Nedense bana izlediğim eski bir filmi hatırlattı. Adeta eş başkan gibi sunulan Akşener-Özdağ ikilisi yeni partiye dair en ciddi tehdit gibi görünmektedir. Yaptığımız ve yapılan kamuoyu yoklamalarında ‘lider adayı olarak’ Ümit Özdağ’dan eser yok. Belki de MHP içinde yaşanan adaylık sürecinde geç kalmasıdır Özdağ’ı gönüllerdeki liderlik koltuğundan eden… Ama şu anda Ümit Özdağ’ın da gördüğü ya da görmesi gereken bir gerçek var ki o da yeni partiye liderlik etmesi beklenen kişinin Meral Akşener olduğudur.
Elbette Özdağ’a da başkalarına da bu süreçte ihtiyaç olduğu da bir vakıadır.
Lakin Türk siyasetinde liderlik tek bir makamı, kişiyi işaret eder.
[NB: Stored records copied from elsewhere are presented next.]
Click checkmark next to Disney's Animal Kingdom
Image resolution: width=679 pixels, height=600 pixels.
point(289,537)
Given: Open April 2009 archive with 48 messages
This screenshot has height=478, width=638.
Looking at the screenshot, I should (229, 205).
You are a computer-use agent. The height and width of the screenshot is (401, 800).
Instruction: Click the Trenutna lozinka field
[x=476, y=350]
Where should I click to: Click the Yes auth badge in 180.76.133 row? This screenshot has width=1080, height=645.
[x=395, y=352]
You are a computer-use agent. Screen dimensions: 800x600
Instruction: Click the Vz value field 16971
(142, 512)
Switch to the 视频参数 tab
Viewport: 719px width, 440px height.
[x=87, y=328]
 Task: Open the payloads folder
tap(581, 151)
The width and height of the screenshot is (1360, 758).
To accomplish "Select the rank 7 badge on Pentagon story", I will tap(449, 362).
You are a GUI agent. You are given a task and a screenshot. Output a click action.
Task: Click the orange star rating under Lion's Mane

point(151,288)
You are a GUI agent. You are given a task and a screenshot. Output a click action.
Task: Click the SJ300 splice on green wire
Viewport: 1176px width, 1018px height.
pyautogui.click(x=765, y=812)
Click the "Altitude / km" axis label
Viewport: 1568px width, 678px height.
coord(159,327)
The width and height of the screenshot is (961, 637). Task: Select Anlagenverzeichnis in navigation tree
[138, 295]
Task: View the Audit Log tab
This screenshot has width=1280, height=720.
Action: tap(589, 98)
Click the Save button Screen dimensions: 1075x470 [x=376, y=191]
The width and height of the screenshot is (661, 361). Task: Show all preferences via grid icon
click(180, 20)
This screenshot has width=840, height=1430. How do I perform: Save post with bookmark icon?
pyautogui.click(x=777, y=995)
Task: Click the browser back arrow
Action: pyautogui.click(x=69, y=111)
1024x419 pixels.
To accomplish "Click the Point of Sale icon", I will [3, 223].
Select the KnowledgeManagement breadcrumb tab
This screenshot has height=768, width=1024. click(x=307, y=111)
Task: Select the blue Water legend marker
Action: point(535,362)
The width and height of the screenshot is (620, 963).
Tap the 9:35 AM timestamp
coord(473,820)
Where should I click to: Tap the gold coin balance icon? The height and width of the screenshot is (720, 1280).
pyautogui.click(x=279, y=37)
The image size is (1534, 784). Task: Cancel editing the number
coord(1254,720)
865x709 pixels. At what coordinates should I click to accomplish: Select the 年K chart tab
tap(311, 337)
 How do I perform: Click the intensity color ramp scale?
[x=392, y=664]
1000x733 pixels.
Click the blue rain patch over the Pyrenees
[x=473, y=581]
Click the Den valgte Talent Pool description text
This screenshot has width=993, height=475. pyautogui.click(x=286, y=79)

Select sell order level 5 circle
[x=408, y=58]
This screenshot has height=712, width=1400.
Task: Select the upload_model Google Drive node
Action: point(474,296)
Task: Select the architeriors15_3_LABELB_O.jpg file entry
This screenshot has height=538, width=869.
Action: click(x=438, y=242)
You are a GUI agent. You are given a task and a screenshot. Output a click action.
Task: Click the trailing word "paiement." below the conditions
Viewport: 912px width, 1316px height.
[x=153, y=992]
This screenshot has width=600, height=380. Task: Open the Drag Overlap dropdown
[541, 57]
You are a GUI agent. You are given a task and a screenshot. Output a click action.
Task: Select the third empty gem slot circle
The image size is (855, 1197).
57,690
Eş başkanlık, ortaklık kabul görmez. Güçlü lider esastır. Yeni parti için şimdiden kurulacak bir ortaklık, halef-selef görüntüsü de 2007’deki ANAYOL süreci gibi bir sonuca gebedir. O nedenle yeniden sahne aldığını düşündüğüm siyaset-toplum mühendislerinin oyununa gelmek istemiyorlarsa hem Akşener hem de Özdağ bu tehlikeyi görmeli.
Önemli bir kitlenin umudu olan yeni parti rüyasını kâbusa dönüştürmek istemiyorlarsa tabi ki…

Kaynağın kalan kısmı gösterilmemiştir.